§ ВЫБРАННЫЙ ОТРЫВОК:
+ + + +

Камера, подобно автомобилю, подается как хищное орудие, автоматизированное до предела, готовое к прыжку. Потребитель ожидает незатруднительной техники, чтобы не вникать в ее детали. Производитель уверяет клиента, что съемка не требует умения и спе­циальных навыков, что аппарат все знает сам и послушен малейшему вашему желанию. Это так же просто, как повернуть ключ зажигания или нажать на спуско­вой крючок.

Подобно автомобилям и пистолетам, фотокаме­ра — машина фантазий и вызывает зависимость. Од­нако, несмотря на причуды обыденной речи и рекламной, это орудие не смертоносное. В гиперболах, уподобляющих автомобиль оружию, есть доля правды: в мирное время автомобиль убивает больше людей,

чем винтовки и пистолеты. Камера не убивает, зловещая метафора пуста, так же как фантазия мужчины о пистолете, ноже или инструменте между ног. И все же в акте фотографирования есть нечто хищническое. Сфотографировать человека — значит совершить над ним некоторое насилие: увидеть его таким, каким он себя никогда не видит, узнать о нем то, чего он не знал, словом, превратить его в объект, которым можно сим­волически владеть. Если камера — сублимация оружия, то фотографирование — сублимированное убийство — кроткое убийство, под стать печальным, испуганным временам.

+ + + +

§ ФРАГМЕНТЫ ЗАПИСЕЙ:
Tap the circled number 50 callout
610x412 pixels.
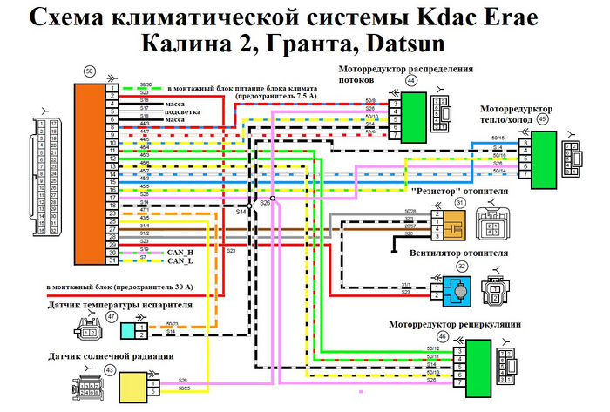coord(90,71)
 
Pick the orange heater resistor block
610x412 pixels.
coord(455,226)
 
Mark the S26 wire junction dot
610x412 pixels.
coord(272,199)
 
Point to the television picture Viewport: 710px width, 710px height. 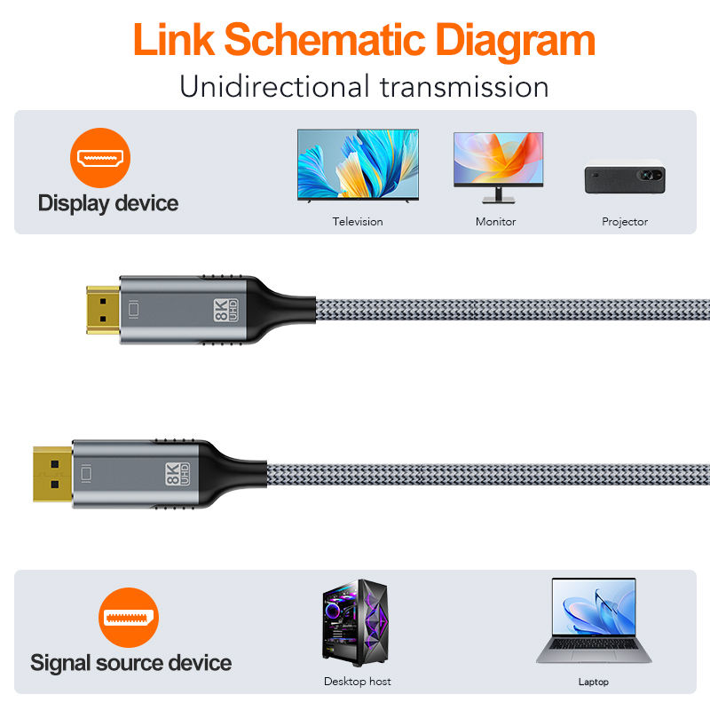click(358, 166)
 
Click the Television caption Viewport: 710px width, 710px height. click(358, 222)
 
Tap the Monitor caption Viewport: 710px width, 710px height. click(495, 222)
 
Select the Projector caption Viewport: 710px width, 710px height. click(625, 222)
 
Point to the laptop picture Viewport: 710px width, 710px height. click(593, 620)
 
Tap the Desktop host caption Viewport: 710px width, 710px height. click(357, 682)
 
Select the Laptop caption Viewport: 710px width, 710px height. click(593, 682)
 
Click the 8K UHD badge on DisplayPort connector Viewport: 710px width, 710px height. click(174, 472)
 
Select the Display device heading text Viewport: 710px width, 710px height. click(108, 203)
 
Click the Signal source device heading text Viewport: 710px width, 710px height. click(130, 663)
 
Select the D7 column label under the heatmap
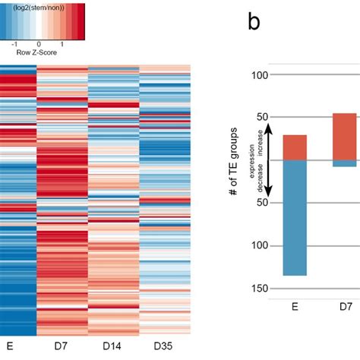point(62,346)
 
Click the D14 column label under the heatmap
point(113,346)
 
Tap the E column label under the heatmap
point(11,346)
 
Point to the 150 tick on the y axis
point(261,288)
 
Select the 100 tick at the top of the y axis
point(261,75)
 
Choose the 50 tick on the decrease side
point(264,203)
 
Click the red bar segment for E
point(295,148)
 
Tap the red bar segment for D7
point(345,137)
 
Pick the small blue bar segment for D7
point(345,164)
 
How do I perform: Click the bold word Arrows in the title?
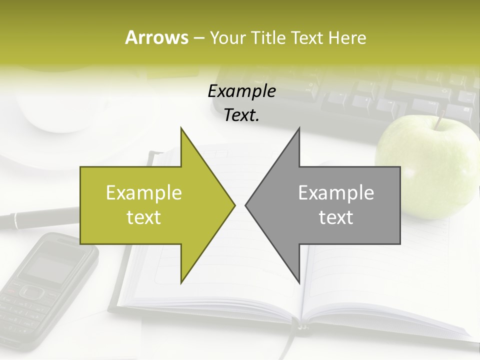156,38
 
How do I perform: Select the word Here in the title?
348,38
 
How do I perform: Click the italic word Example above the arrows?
242,92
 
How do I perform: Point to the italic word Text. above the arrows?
242,116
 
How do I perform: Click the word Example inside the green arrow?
144,193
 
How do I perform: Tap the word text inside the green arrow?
144,218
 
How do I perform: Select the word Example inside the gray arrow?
336,193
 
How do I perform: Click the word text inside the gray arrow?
336,218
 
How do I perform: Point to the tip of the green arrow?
234,205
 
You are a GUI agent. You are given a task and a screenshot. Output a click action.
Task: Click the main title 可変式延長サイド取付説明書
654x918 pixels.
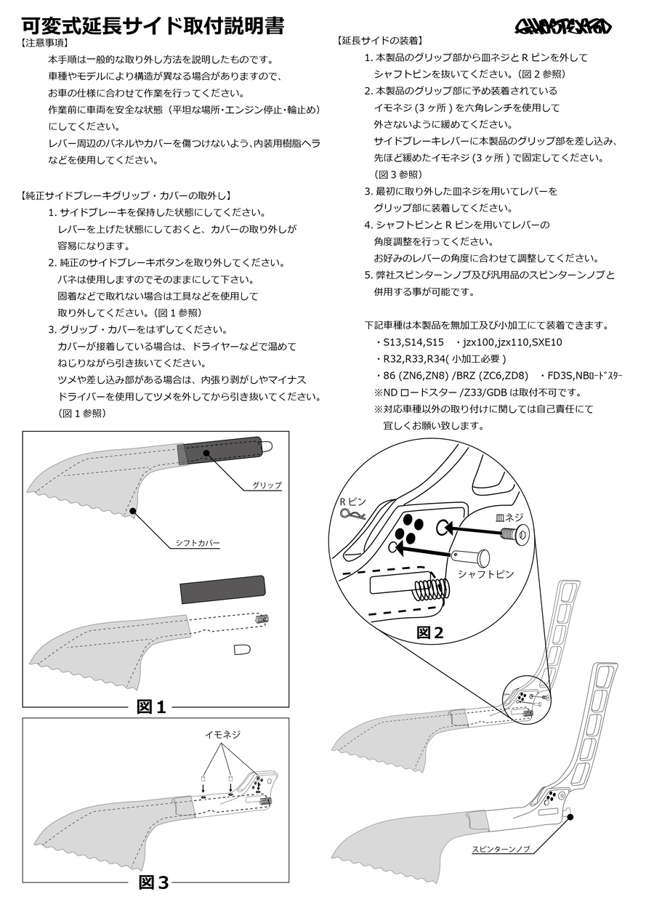tap(153, 26)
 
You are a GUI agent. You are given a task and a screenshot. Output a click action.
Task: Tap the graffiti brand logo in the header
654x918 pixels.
tap(563, 28)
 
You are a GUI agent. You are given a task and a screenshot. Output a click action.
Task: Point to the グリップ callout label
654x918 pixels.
tap(267, 485)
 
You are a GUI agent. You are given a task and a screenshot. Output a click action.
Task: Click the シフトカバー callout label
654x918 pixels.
tap(197, 542)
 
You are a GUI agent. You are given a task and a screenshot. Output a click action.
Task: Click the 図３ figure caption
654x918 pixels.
tap(153, 882)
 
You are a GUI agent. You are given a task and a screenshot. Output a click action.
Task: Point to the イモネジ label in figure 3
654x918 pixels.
tap(222, 735)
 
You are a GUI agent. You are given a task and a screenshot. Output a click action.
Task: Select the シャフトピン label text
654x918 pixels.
tap(485, 574)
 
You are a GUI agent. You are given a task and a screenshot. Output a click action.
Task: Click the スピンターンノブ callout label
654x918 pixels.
tap(501, 848)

+ + + +

§ ЧТО НУЖНО СДЕЛАТЬ:
[1] Перепишите из отрывка о фотокамере всё, начиная с «чем винтовки и» и вниз до «печальным, испуганным временам.».
[2] Чем, согласно отрывку о фотокамере, является фотографирование, если камера — сублимация оружия?
[3] Напишите, что идет дальше в отрывке о фотокамере после его последнего предложения.

§ ОТВЕТЫ ПО ЗАДАНИЯМ:
[1]
чем винтовки и пистолеты. Камера не убивает, зловещая метафора пуста, так же как фантазия мужчины о пистолете, ноже или инструменте между ног. И все же в акте фотографирования есть нечто хищническое. Сфотографировать человека — значит совершить над ним некоторое насилие: увидеть его таким, каким он себя никогда не видит, узнать о нем то, чего он не знал, словом, превратить его в объект, которым можно сим­волически владеть. Если камера — сублимация оружия, то фотографирование — сублимированное убийство — кроткое убийство, под стать печальным, испуганным временам.

[2] Сублимированным убийством, кротким убийством, под стать печальным, испуганным временам.

[3]
В конце концов люди, возможно, научатся выпле­скивать свою агрессию больше через камеру, чем через ствол, заплатив за это тем, что еще больше наводнят мир картинками. Пример, где люди поменяли патроны на пленку, — фото-сафари вместо огнестрельного в Восточной Африке. У охотников «Хассельблады» вме­сто винчестеров, и смотрят они не в оптический прицел, чтобы выстрелить, а в видоискатель, чтобы вы­брать кадр. В конце позапрошлого века в Лондоне Сэмюел Батлер жаловался, что «за каждым кустом фотограф, аки лев рыкающий, ждет, кого бы сожрать». Теперь фотограф подкарауливает настоящих зверей, лишенных покоя и слишком редких, чтобы их убивать.

В этой серьезной комедии, экологическом сафари, ружья превратились в фотоаппараты потому, что при­рода перестала быть тем, чем была, — тем, от чего людям приходилось защищаться. Теперь природу, укрощенную, хиреющую, смертную, приходится защищать от людей. Когда мы боимся, мы стреляем. Когда ностальгируем — снимаем.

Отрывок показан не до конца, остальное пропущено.